Figure 18, plans for new facilities are down. Only 20 percent of the 2007 survey respondents expect to open new facilities within one year, as compared to 25 percent of the 2006 survey respondents who had expected to do so, and 24 percent of the 2005 respondents with one-year new facility plans.
It’s no surprise that the corporate executives responding to our survey are concerned about access to highways. With the cost of fuel over $3 per gallon and rising, companies need the shortest access to those highways connecting them to their markets. In fact, proximity to major markets jumped from 13th place in last year’s rankings (with a 76.9 percent rating) to 10th place this year (tied with tax exemptions), rated “very important” or “important” by 82.8 percent of the survey respondents. Additionally, proximity to suppliers moved up from 21st place in the 2006 rankings to 15th place this year. This factor actually showed the largest percentage gain among all the site selection factors. It added 22.5 percentage points and was considered “very important” or “important” by 71.8 percent of the 2007 Corporate Survey respondents, as compared to only 49.3 percent of the 2006 survey respondents who gave it a similar rating. With suppliers passing their additional fuel costs on to manufacturers and other end-users, corporate executives have a new rationale to locate in proximity to suppliers.

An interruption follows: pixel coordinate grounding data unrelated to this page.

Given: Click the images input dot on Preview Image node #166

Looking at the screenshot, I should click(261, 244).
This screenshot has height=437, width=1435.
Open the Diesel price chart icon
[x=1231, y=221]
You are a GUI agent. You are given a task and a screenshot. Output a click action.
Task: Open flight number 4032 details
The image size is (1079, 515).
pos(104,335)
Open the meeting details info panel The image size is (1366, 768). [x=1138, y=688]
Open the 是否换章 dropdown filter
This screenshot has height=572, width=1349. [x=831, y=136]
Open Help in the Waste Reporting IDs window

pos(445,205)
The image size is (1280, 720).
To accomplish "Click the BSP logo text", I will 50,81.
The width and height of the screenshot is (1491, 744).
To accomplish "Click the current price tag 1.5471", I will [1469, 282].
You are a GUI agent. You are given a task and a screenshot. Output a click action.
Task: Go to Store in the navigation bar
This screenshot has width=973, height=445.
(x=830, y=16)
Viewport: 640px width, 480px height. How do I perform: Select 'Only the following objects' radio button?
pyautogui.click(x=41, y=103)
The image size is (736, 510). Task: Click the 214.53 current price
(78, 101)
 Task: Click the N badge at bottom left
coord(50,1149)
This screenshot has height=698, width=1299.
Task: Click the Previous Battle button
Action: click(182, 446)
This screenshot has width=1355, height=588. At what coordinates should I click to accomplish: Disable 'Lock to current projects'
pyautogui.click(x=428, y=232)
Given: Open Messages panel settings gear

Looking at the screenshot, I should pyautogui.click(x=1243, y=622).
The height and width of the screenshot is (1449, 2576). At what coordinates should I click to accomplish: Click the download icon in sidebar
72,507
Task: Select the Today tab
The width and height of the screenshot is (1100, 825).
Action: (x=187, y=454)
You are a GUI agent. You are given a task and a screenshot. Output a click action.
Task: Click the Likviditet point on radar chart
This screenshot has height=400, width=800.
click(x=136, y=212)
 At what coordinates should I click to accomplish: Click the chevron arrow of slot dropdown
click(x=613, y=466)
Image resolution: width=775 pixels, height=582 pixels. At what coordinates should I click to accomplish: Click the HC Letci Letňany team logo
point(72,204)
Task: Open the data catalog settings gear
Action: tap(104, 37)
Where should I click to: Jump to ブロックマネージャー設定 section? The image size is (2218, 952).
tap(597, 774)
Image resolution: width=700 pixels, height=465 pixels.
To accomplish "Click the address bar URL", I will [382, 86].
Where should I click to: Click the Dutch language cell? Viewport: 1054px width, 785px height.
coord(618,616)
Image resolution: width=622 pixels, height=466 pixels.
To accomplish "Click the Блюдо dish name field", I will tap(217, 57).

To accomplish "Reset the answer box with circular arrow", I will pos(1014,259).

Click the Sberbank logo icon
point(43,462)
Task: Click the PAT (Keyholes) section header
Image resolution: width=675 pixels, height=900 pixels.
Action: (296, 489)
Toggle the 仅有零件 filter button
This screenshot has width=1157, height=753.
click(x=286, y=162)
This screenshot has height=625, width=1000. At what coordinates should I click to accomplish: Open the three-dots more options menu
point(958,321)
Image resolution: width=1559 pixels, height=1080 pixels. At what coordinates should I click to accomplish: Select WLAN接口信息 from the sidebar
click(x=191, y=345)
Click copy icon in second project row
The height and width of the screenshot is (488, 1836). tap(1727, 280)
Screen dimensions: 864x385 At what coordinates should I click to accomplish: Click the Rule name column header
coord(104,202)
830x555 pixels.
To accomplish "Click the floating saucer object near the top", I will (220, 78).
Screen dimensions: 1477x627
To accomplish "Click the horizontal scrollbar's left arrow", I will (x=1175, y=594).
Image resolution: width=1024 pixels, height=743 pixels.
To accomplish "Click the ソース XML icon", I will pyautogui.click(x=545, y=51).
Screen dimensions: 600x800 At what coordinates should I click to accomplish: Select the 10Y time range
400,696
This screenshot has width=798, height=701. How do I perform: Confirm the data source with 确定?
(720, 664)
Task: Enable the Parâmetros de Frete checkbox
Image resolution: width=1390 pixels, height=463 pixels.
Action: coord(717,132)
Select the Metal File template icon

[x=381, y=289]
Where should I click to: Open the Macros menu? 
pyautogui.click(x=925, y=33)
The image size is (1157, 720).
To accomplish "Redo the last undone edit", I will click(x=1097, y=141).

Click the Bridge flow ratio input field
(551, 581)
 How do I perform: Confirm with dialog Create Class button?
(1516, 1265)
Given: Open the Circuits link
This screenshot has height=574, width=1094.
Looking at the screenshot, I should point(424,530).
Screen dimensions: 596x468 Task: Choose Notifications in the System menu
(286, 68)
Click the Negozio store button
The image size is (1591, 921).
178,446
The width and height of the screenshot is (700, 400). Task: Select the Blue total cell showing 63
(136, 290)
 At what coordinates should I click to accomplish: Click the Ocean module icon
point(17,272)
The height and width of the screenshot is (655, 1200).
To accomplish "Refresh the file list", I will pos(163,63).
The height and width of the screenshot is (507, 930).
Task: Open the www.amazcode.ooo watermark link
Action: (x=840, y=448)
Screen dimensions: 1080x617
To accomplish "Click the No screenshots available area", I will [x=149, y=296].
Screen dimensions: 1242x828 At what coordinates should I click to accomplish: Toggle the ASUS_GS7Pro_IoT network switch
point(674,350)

And, another transportation-related factor — railroad service — showed the second-largest percentage increase among the site selection factors. Although it is still ranked toward the bottom of the list at 22nd, its combined “very important” and “important” rating increased from 20.8 percent in 2006 to 38.1 percent this year — a jump of 17.3 percentage points. Rising fuel prices may be causing many manufacturing executives to consider rail over truck transport.
It stands to reason that energy availability and costs moved up to third place in the rankings with an 89.0 percent rating. Last year this factor ranked ninth at 82.4 percent. Energy costs of operating facilities have been rising throughout 2007 and company executives are figuring this added expense into their bottom line.